Modeling of dynamics of manipulators with geometrical consraints as a systems with redundant coordinates

The application of analytical mechanic methods based on introduction of redundant coordinates is studied for dynamics manipulator modeling. Such form of the motion equations is obtained for holonomic systems in the Lagrangian variables of the given work, which enables a detailed analysis of linear and nonlinear members of the perturbed motion equations. Stability of steady motions for systems with redundant coordinates is possible only in critical cases. The absence of the roots of the characteristic equation with positive real parts does not allow general solving the stability problem of such motion, but the analysis of the nonlinear members is necessary for decision of stability problem in any of such cases. We would like to attract attention to a fundamental distinction of the suggested method: the rigorous methods of nonlinear stability theory are necessary for rigorous foundation of developed modus operandi only. The qualified use of this method dispenses with full digestion of rigorous proofs and substitutions of critical cases theory.
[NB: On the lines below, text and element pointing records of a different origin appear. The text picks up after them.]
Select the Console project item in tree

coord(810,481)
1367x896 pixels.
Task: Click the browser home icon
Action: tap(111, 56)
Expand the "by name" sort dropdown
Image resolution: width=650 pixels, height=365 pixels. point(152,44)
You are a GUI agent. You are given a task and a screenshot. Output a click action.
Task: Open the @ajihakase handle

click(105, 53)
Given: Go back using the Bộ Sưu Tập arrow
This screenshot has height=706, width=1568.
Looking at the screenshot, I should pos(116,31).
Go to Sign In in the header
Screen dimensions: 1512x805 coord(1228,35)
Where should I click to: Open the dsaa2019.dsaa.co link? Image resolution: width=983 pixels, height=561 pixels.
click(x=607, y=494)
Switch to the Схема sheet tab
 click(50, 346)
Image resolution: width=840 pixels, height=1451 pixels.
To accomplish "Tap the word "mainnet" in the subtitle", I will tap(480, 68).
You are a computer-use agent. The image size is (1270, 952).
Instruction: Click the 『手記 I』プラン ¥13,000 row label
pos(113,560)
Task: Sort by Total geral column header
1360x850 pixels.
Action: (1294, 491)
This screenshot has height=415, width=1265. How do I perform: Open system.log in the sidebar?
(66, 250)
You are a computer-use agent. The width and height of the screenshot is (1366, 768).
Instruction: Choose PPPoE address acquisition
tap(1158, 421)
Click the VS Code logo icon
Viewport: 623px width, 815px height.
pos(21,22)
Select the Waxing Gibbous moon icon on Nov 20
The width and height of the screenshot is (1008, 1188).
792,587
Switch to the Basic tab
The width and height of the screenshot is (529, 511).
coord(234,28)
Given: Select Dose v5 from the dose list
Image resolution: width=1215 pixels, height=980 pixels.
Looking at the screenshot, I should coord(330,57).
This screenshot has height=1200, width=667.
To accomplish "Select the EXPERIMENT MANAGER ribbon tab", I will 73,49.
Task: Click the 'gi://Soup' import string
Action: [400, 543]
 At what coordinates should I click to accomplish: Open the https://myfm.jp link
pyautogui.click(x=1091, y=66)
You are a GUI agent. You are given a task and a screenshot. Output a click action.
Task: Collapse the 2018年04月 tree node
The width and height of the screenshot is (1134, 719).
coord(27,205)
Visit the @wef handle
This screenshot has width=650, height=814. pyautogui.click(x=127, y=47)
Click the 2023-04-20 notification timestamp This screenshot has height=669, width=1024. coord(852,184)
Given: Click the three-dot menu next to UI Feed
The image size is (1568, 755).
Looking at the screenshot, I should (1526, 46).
Using rigorous methods of analytical mechanics, the nonlinear stability theory, N.N. Krasovsky method solving linear-quadratic problems and previously obtained results, the procedure for a unique determination of the coefficients of the stabilizing control has been developed. For practical calculation of the coefficients, the Repin-Tretyakov procedure may be applied. The proposed method is used for solving the issue of stabilization of manipulator steady motion with geometrical constraints.